A questão é que, se a Ucrânia não puder contar com o entusiasmo dos seus aliados na NATO, arrisca perder as remessas de armamento que lhe permitiram travar a invasão. Por agora, essa torneira continua aberta, tendo Kiev ainda esta segunda-feira recebido uma remessa de defesas antiaéreas Nasam, enviadas pela Noruega e pelos Estados Unidos, enquanto os nossos vizinhos espanhóis enviaram mísseis Aspide, de fabrico italiano.

“Muito obrigado”, agradeceu o ministro da Defesa ucraniano, Oleksii Reznikov, no Twitter. “Estas armas irão reforçar significativamente o exército ucraniano e tornar os nossos céus mais seguros”, garantiu.

Já as forças russas têm-se dedicado a fortificar o território conquistado, numa transição de operações ofensivas para defensivas, mostrando como a situação se inverteu desde fevereiro. Duas fábricas em Mariupol, ocupadas após uma das mais ferozes batalhas desta guerra, têm sido usadas para produção de obstáculos, revelou o ministério da Defesa britânico, na terça-feira. Fabricam sobretudo os chamados “dentes de dragão”, triângulos de betão feitos para travar tanques e veículos militares.

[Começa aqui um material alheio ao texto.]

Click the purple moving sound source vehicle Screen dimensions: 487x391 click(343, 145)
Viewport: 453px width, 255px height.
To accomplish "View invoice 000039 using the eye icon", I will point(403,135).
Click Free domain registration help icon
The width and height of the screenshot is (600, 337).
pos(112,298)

Estes dentes de dragão, em conjunto com arame farpado, surgem cada vez mais nos arredores de Mariupol, mas também em Zaporíjia e Kherson. “Esta atividade sugere que a Rússia está a fazer um esforço significativo para preparar defesas em profundidade atrás da sua atual linha da frente”, explicou o ministério da Defesa britânico. Algo que “provavelmente atrasará quaisquer avanços rápidos ucranianos”, alertava.